According to the statement, the
EPA plans to test the water supplies in 60 additional homes for hazardous
substances.

In 2009,
Pennsylvania officials charged Cabot Oil & Gas, the company that drilled the wells in
Dimock, with several violations it said had contributed to methane gas leaking
out of the gas wells and into drinking water.
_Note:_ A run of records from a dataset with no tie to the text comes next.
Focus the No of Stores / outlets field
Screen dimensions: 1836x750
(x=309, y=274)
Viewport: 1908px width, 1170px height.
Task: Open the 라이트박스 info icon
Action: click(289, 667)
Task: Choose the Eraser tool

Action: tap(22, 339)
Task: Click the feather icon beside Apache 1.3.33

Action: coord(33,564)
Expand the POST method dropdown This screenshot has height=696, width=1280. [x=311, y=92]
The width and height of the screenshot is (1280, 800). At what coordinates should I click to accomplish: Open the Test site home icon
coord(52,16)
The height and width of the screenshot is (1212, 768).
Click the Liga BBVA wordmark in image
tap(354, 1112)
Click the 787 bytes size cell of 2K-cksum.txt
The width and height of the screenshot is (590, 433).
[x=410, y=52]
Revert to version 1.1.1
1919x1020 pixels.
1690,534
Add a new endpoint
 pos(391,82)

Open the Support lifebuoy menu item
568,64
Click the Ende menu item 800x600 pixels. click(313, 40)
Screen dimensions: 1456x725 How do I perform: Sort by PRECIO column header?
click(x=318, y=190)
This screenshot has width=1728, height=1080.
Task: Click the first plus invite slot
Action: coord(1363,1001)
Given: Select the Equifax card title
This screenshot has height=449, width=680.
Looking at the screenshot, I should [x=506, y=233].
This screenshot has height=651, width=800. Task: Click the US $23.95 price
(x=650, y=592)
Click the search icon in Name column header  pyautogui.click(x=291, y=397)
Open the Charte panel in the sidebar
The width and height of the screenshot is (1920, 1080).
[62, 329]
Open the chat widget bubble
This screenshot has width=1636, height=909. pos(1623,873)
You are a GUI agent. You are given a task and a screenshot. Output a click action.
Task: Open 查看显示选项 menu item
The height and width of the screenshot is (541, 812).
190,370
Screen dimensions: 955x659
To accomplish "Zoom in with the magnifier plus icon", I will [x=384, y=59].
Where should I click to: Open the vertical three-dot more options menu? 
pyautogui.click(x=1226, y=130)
For a time, Cabot supplied
drinking water to a number of homes in the area but then stopped.

The EPA has
waded into the Dimock issues slowly over the past few months, provoking a
defensive stance from the state’s lead environmental regulator, who earlier
this month called the EPA’s understanding of the Dimock situation “rudimentary.”

But the state
has not undertaken the scope of water analysis the EPA now plans to do, and
until the EPA stepped in Friday, Dimock residents had found little resolution.

Environmental
groups are applauding the EPA’s move. “This finding confirms what Dimock
residents have said for months, that the Pennsylvania Department of
Environmental Protection should have never allowed Cabot to end deliveries of
clean water,” said Environmental Working Group senior counsel Dusty
Horwitt.

But they also say the time has come for the EPA to address water
contamination concerns in other communities across the country where residents
say drilling has harmed their water.

In December, the EPA concluded that fracking was likely
to blame for a similar rash of groundwater contamination in Pavillion, Wyo. The
agency is conducting a multiyear national study of fracking’s effects on water
supplies.

We have previously reported about water
and drilling concerns
in parts of western Wyoming, as well as central
and southern Colorado, Texas, Ohio and elsewhere.